[Element and text position data]
+ + + +
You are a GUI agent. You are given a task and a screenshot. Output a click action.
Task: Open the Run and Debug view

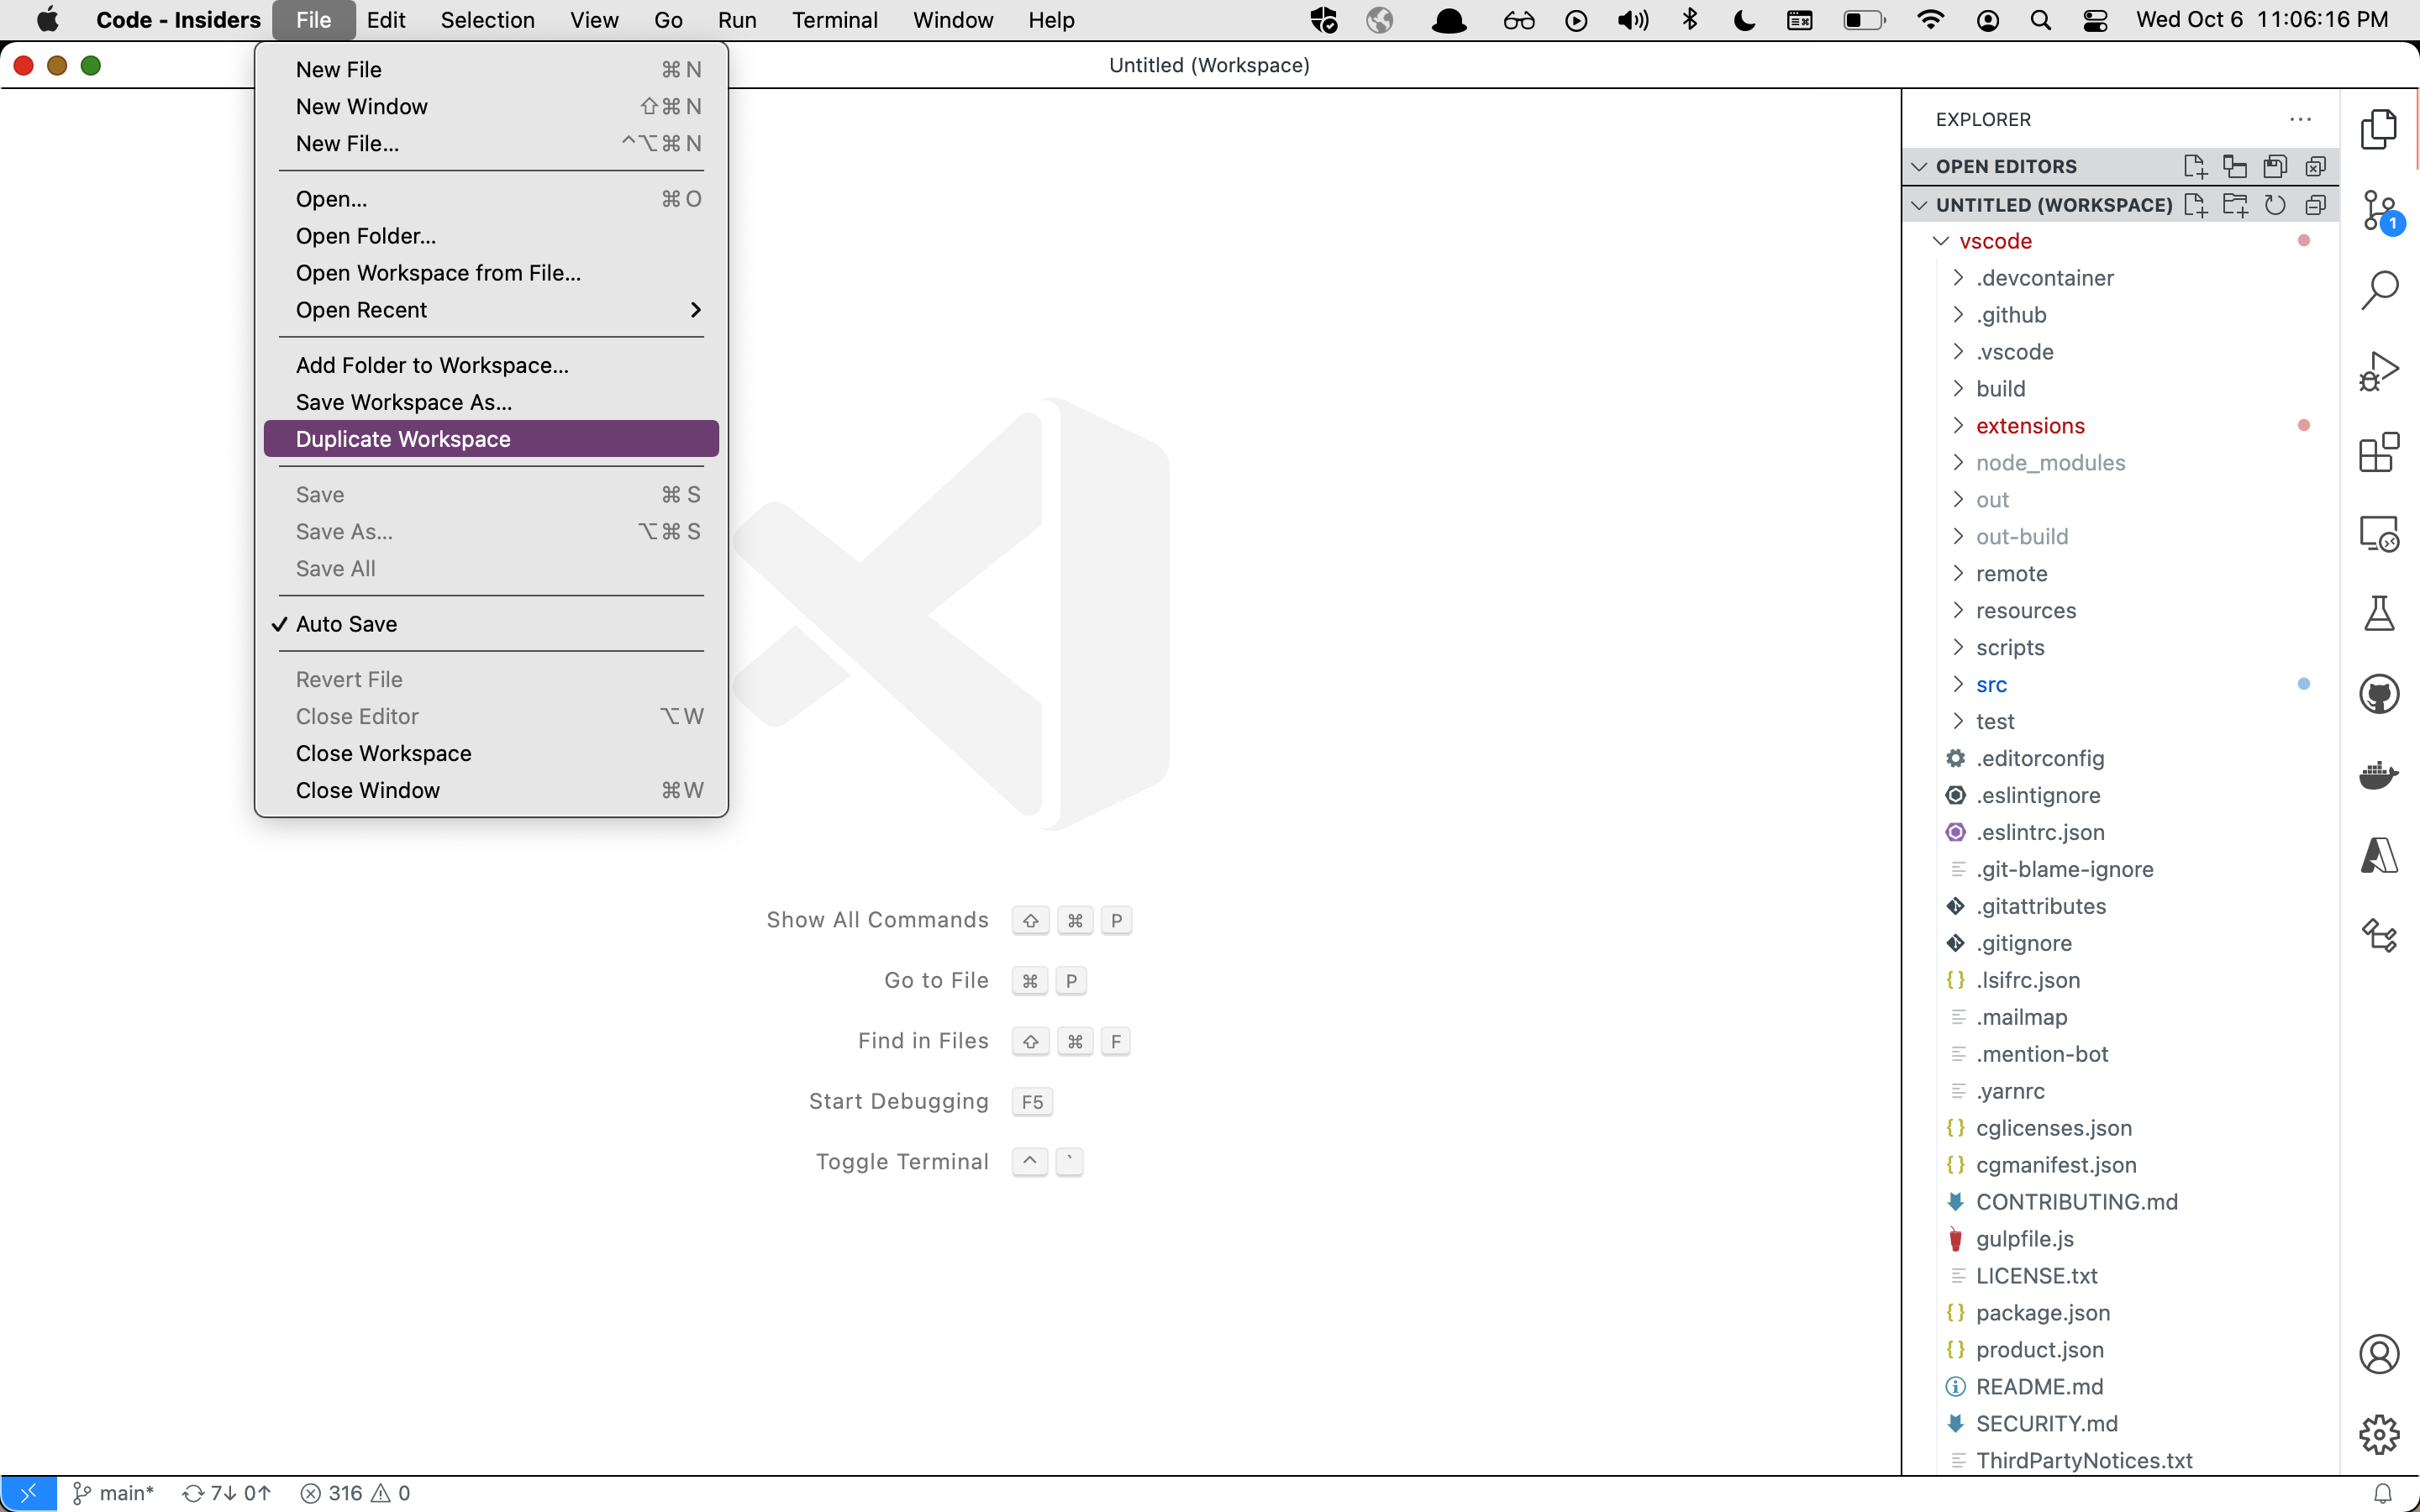2380,369
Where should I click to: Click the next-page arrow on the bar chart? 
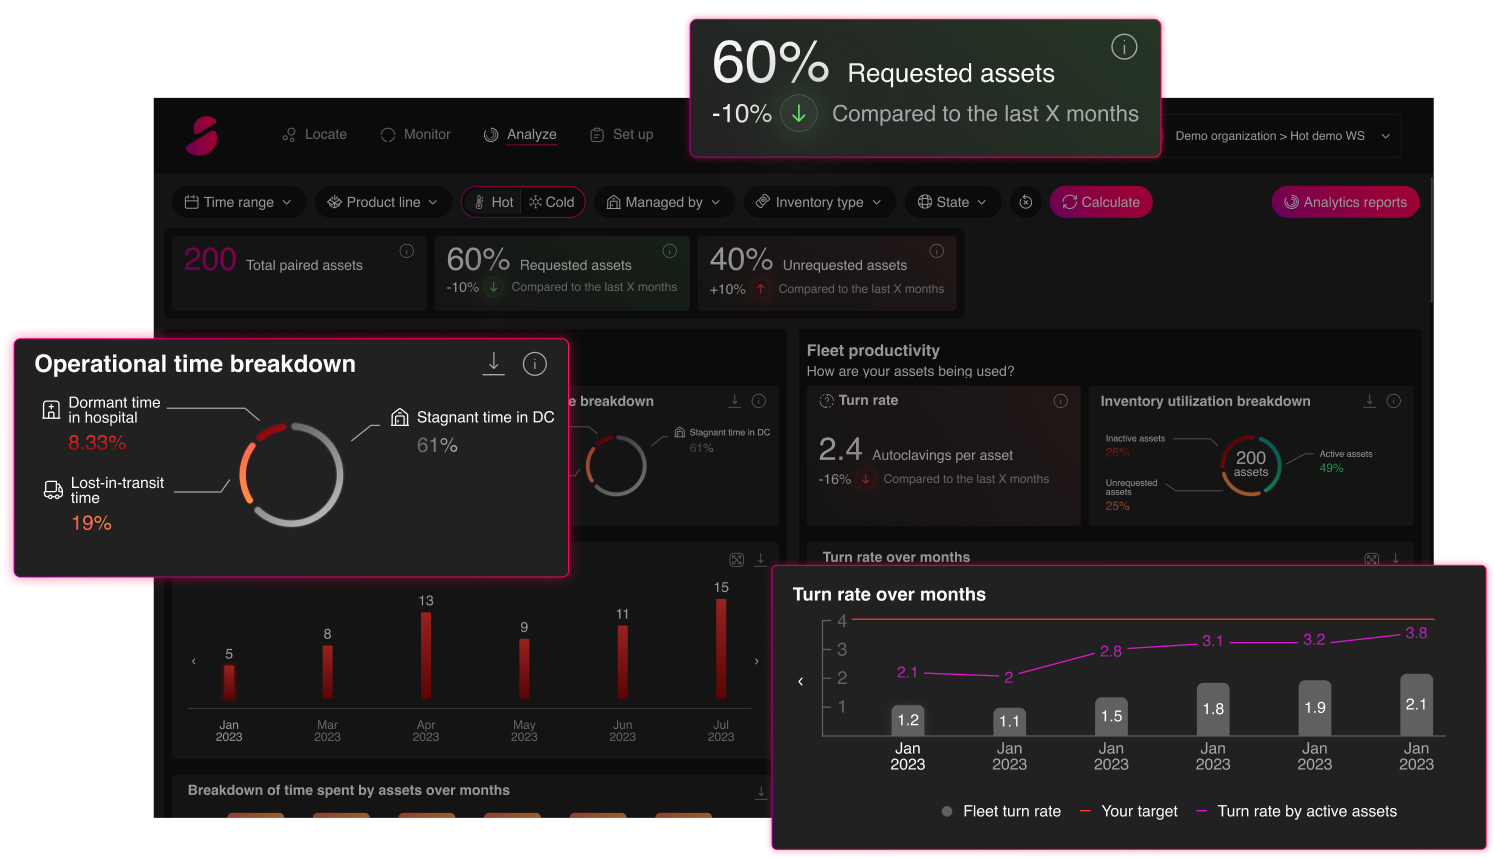pos(756,661)
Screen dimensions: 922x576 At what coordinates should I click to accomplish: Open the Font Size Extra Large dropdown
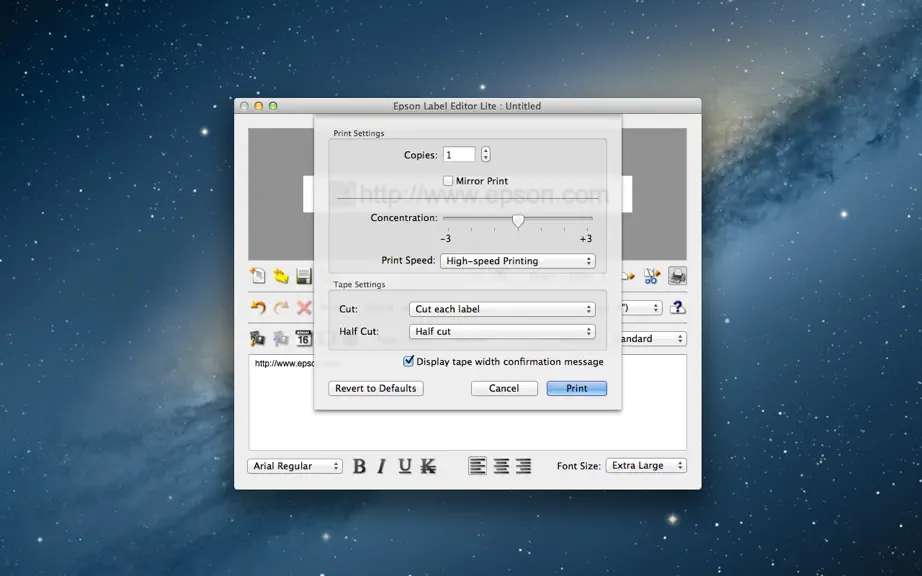[646, 466]
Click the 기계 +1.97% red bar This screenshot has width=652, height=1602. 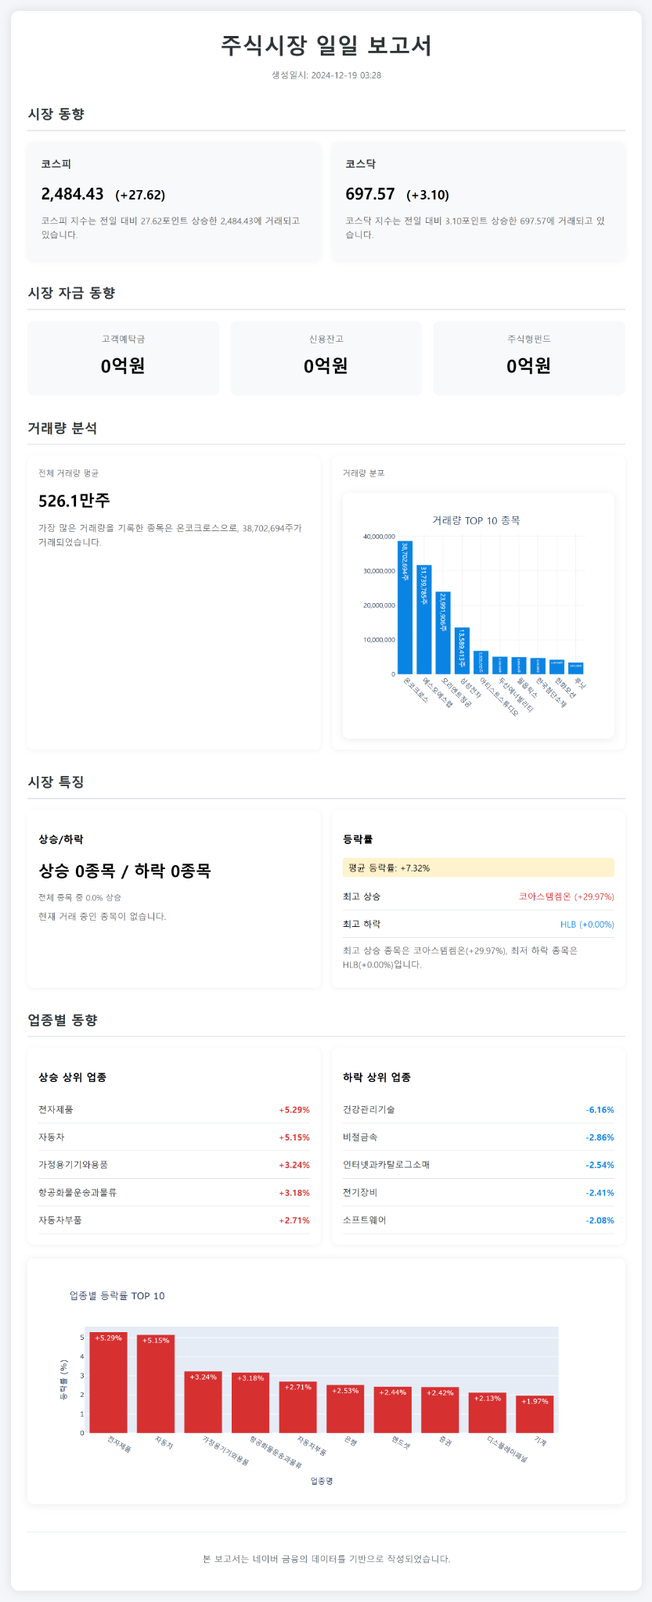535,1414
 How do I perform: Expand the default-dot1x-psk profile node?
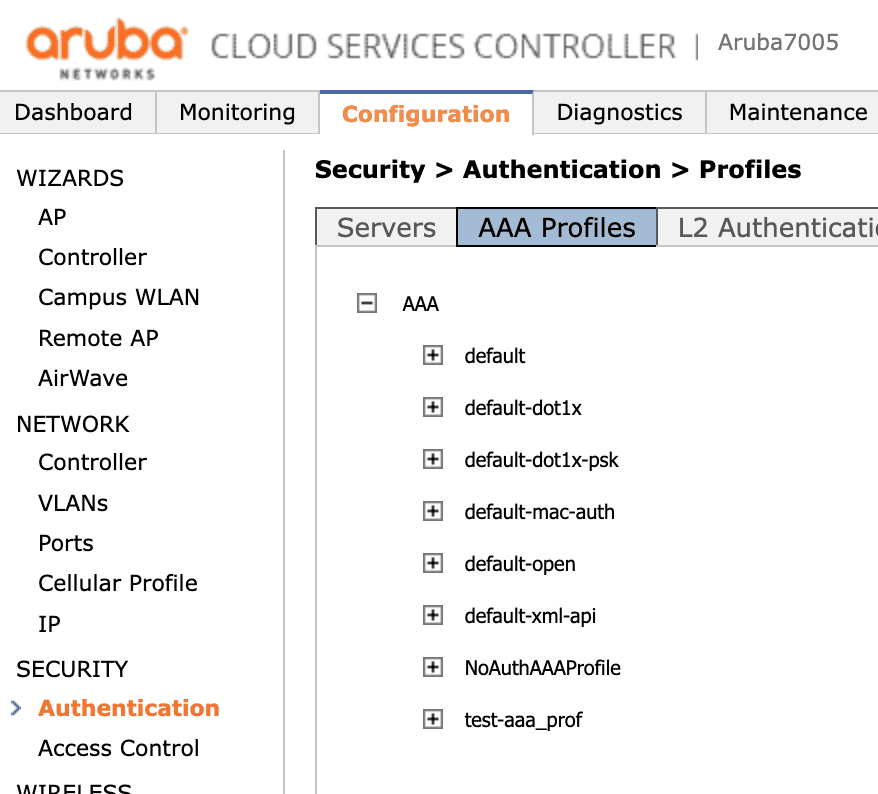[433, 459]
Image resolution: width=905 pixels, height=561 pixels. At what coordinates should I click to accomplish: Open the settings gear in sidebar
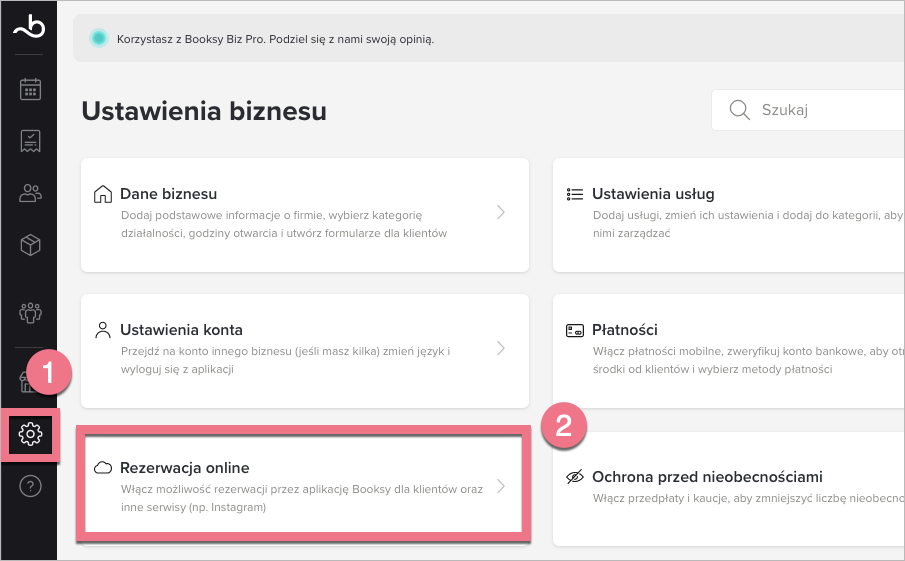tap(30, 434)
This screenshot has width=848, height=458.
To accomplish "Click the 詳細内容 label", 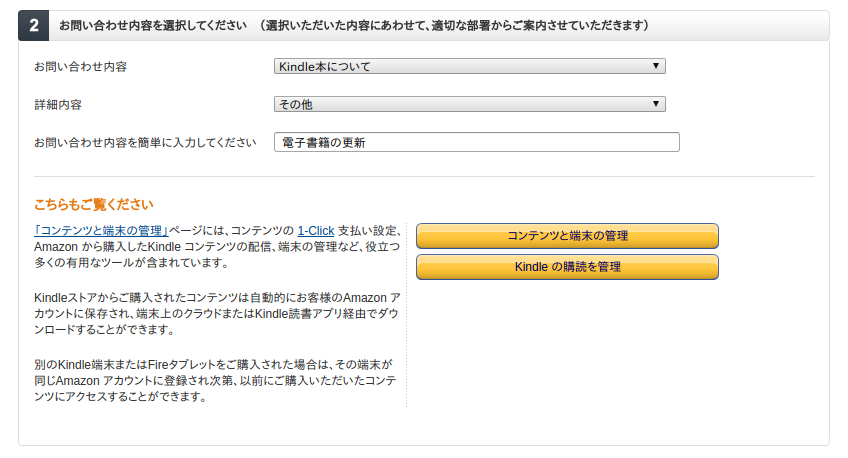I will (x=58, y=104).
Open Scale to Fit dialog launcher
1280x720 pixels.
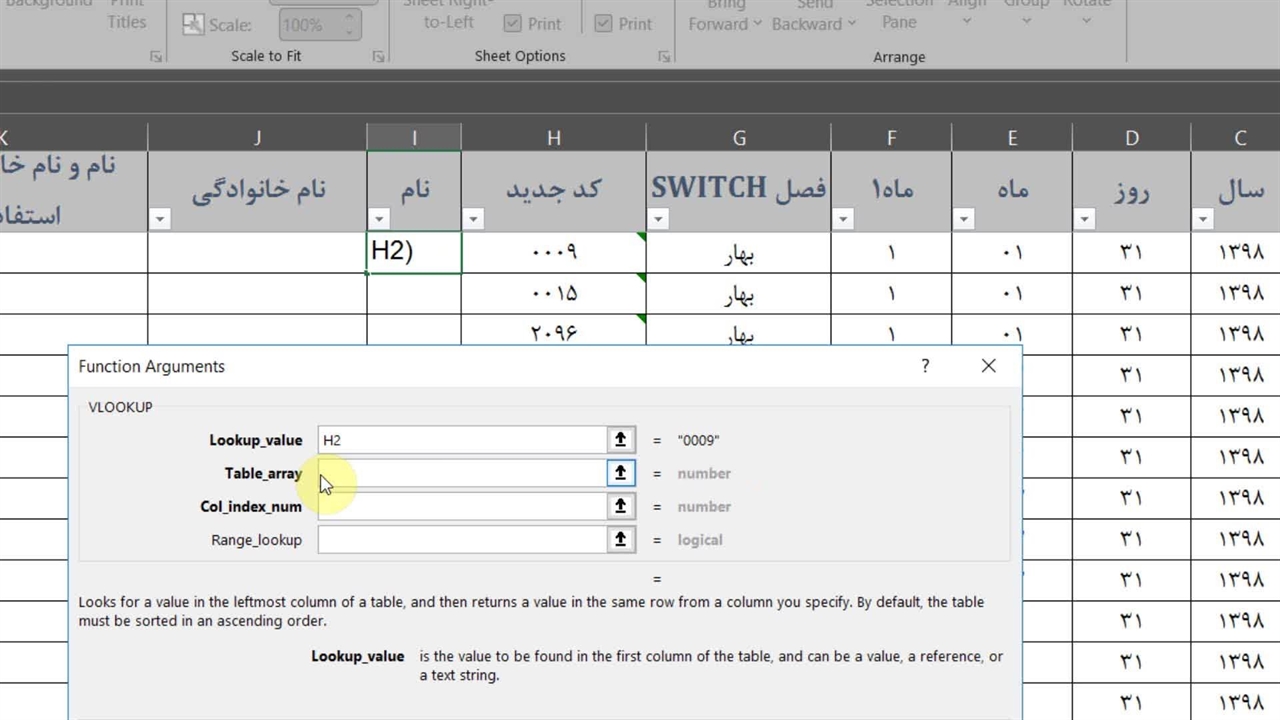point(378,57)

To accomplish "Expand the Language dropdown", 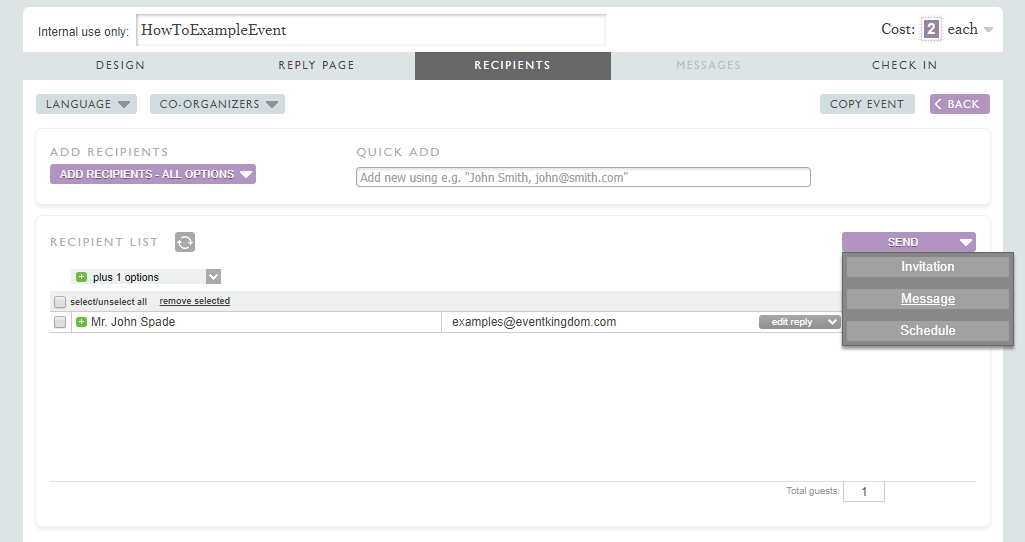I will coord(86,104).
+ + + +
= What you should do =
Reproduce the records word for word from the start through the line that contains "pos(756,661)". Leave the pictures out.

= Solution for this exercise =
You are a GUI agent. You are given a task and a screenshot. Output a click action.
Task: Open the Run and Debug view

2380,369
Where should I click to: Click the next-page arrow on the bar chart? 
pos(756,661)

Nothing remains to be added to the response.